Joseph Justus Scaliger

Forums General Discussion Joseph Justus Scaliger Joseph Justus Scaliger

#577139
Dominic Ford
Keymaster

I also can’t provide a definite answer, but I suspect the answer to both questions is “not really”.

The Julian Day system’s great strength is that makes it really easy to calculate the time interval between two dates/times, which is difficult in most calendars. But unless they’re assembling historical chronologies, or doing astronomy over long periods, how many people actually do much date arithmetic?

The system’s weakness is that its epoch was nearly 7000 years ago, so Julian dates are big numbers.
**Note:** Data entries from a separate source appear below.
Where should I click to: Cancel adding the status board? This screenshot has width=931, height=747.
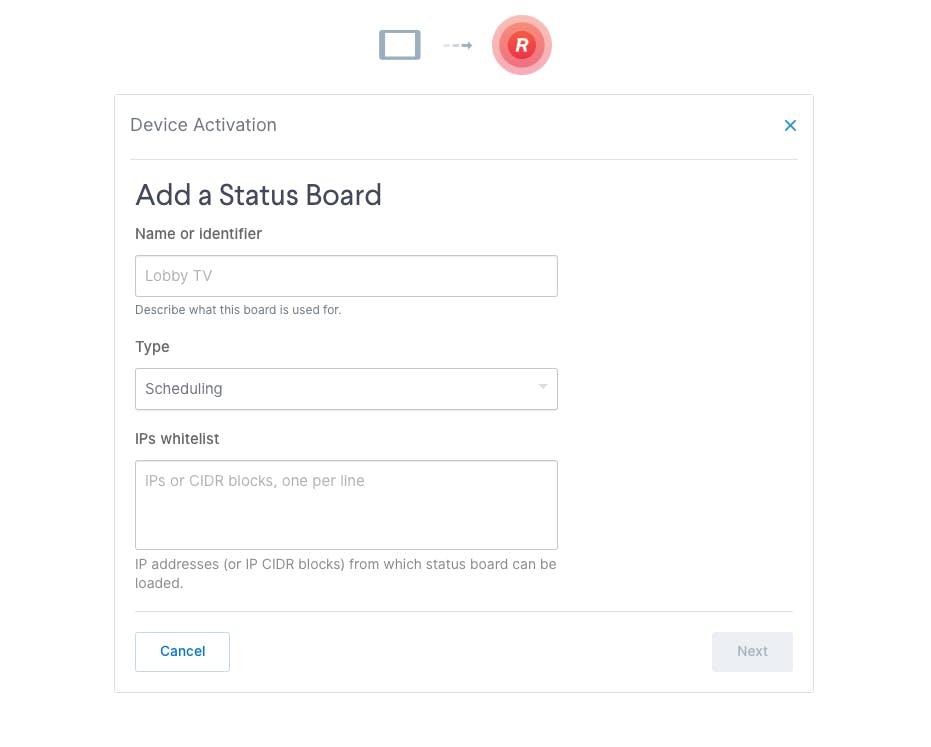182,651
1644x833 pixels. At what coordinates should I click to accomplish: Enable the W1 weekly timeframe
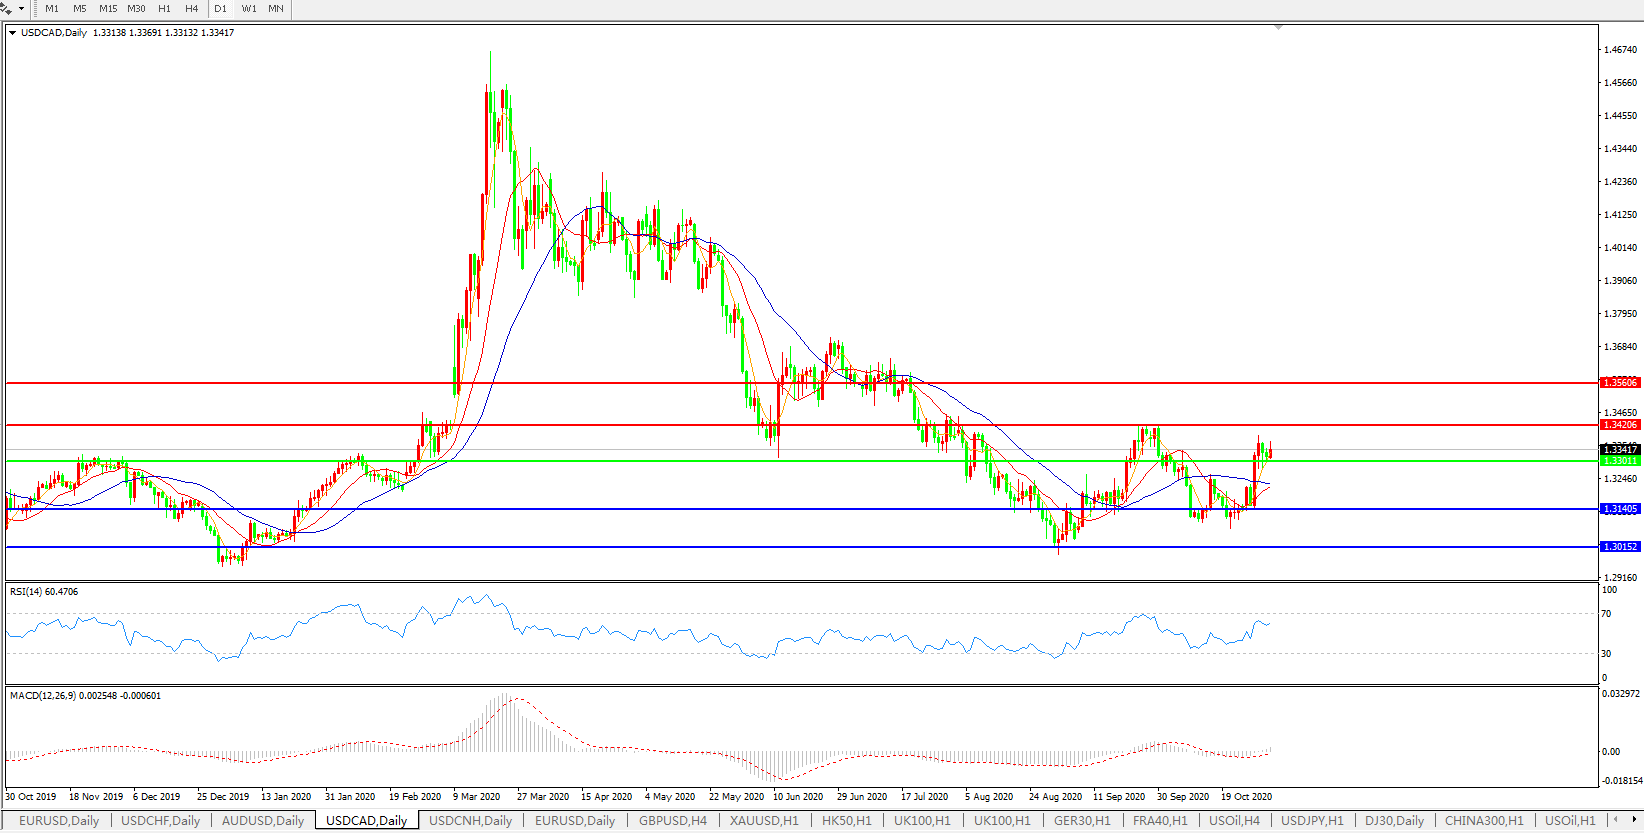pos(249,9)
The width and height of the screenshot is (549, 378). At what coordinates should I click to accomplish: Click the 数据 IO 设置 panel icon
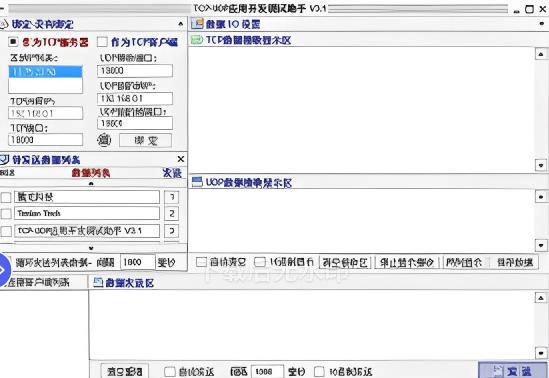(197, 23)
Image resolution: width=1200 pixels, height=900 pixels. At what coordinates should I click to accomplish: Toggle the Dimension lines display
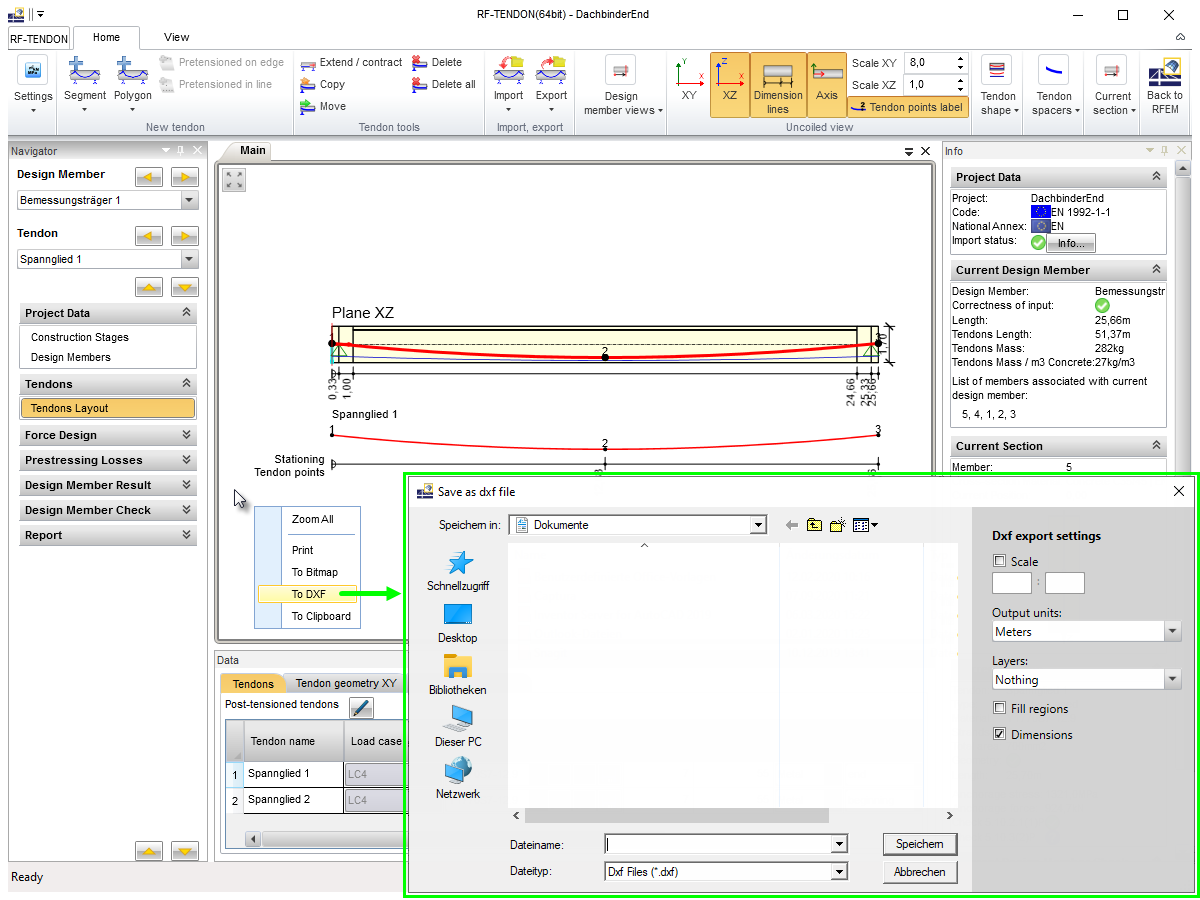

In the past, scribes got lots of practice at writing out big numbers that start 24…. But nowadays it leads to loss of precision in computer programs. Computers typically do calculations to 16 significant figure precision. If you waste some of those figures on 245… you have less precision on the digits that come later. A Julian Date stored in a standard-precision variable in a computer program is only stored accurate to 20 microsecond.

Many of the applications today that involve time arithmetic involve computer operating systems where a lot can happen in a microsecond. They usually use Unix times, stored as the numbers of seconds since 1 Jan 1970. That gives you 0.1 microsecond precision. I think pretty much everyone other than astronomers use Unix times rather than Julian Dates nowadays.

So in short, it’s not clear to me many people outside astronomy would have had much use for Scaliger’s system. And it’s not clear his decision to use an epoch in 4713 BC was ever a useful one. Is it fair to suggest today, even astronomers only use the system out of tradition, rather than because it’s good?